Fig 5: Efficiency maps for the exponential (a) and Fisher discriminant (b) methods. GT are guiding tubes that belong to the rod matrix structure.
It should be noticed that the neural classifier proved to be insensitive to the orthogonality condition of the ultrasonic probe and consequently did not require any signal validation. Thus, the neural classifier performs much better and considers all acquired signals from the continuous emission of the ultrasonic probe, which keeps high the statistics for signal detection and allows a faster inspection. The Fisher discriminant method improves quite a lot the performance of the exponential method, but does not reach the level of the neural identification of failed rods.
These results were obtained using a laboratory prototype with the sensor moving through one single face of the rod assembly. Measurements with the sensor scanning through an orthogonal face (of the same assembly) could be used for improving the efficiency of the analysis.
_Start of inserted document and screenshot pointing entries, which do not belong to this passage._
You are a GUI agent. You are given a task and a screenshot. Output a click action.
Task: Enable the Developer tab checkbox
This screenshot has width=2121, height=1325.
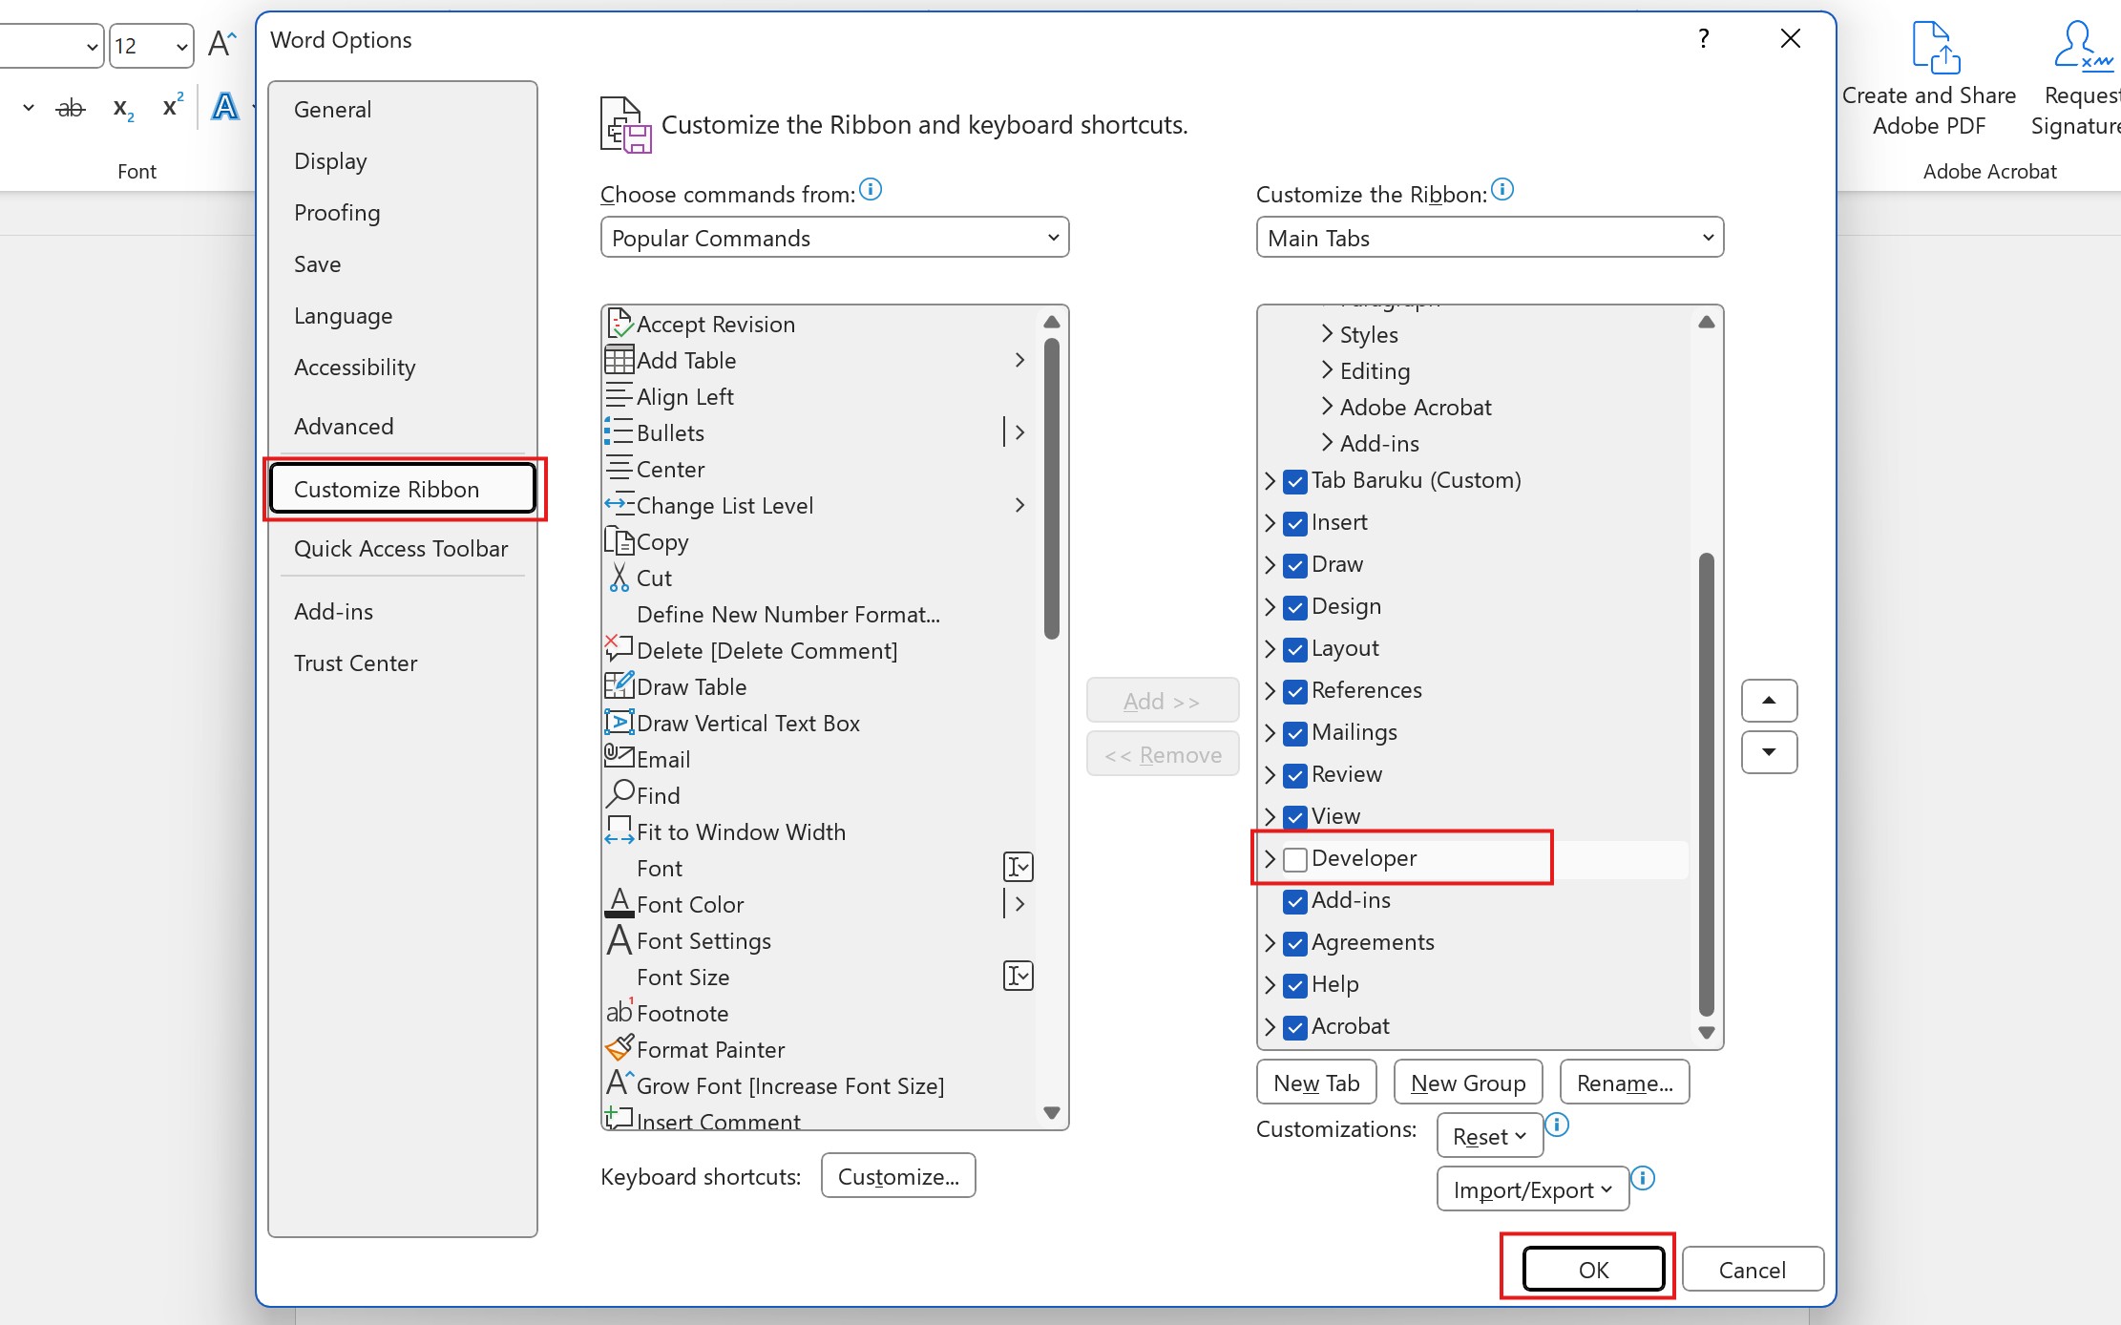coord(1294,858)
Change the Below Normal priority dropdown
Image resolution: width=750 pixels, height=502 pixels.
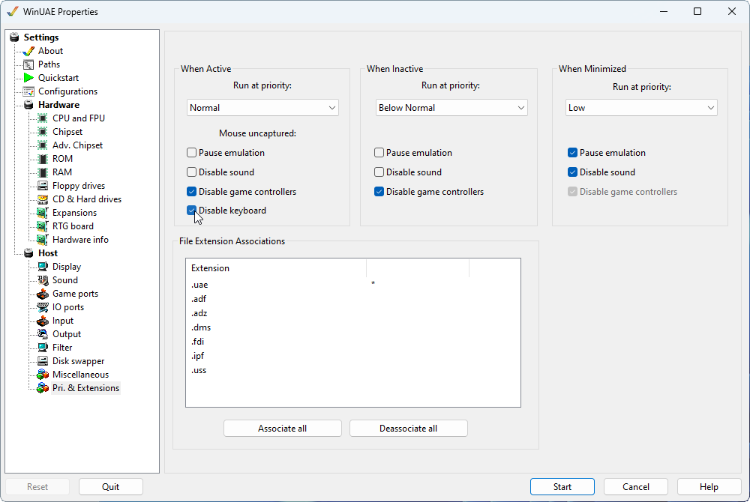click(451, 107)
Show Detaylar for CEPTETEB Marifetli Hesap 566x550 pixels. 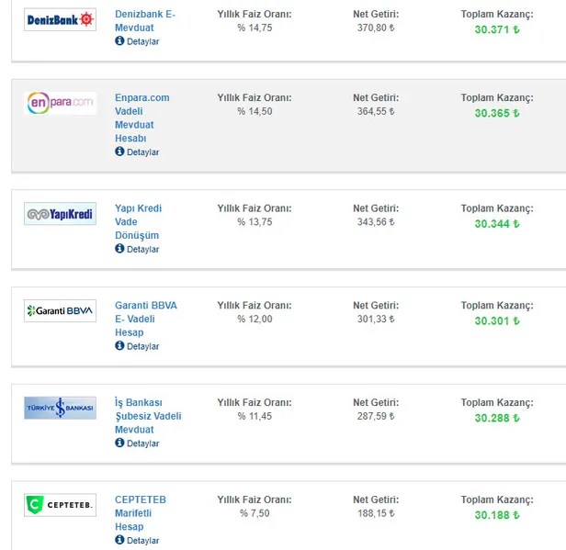click(142, 541)
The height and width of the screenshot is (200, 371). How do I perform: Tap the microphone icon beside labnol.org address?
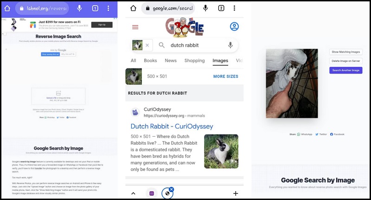(x=79, y=8)
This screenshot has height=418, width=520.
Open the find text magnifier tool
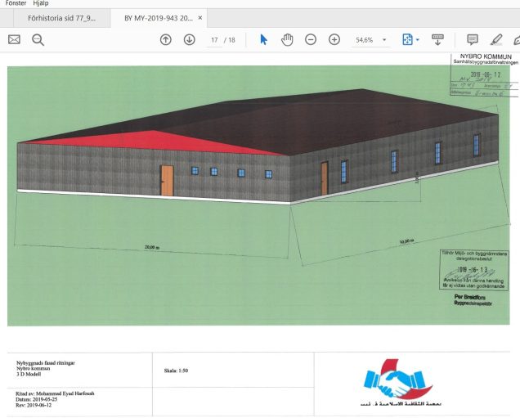pos(38,39)
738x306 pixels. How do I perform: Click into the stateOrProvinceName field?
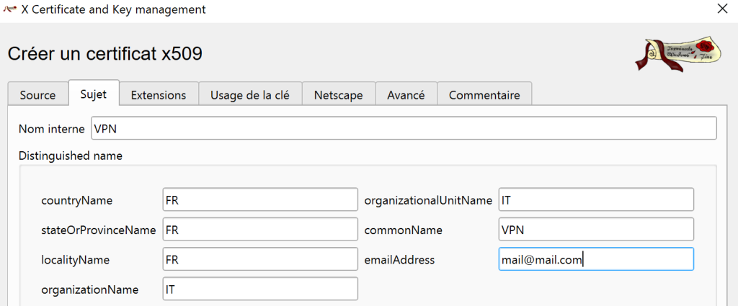pyautogui.click(x=260, y=230)
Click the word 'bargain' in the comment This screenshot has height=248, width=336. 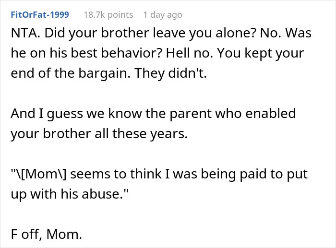[104, 73]
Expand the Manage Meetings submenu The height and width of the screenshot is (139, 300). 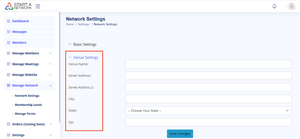50,64
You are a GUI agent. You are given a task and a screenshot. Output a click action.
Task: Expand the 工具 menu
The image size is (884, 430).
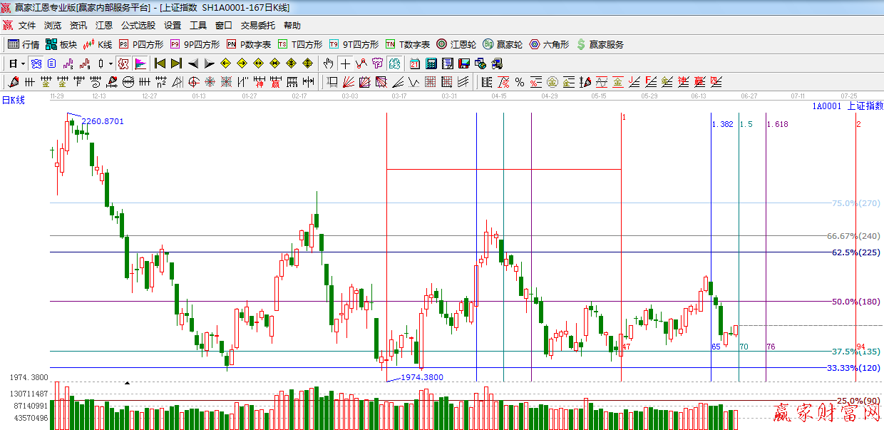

These would mean data acquired in a different relative geometry (from the sensor point of view) supplementing the experimental data information about the rods.
In this paper we have described a methodology to identify failed fuel rods in PWR nuclear reactors. This was possible by the combination of the use of a specially designed US transducer and a specific methodology for signal processing. The accuracy achieved points out for its implementation in the real case of testing FAs in the Brazilian PWR Angra I.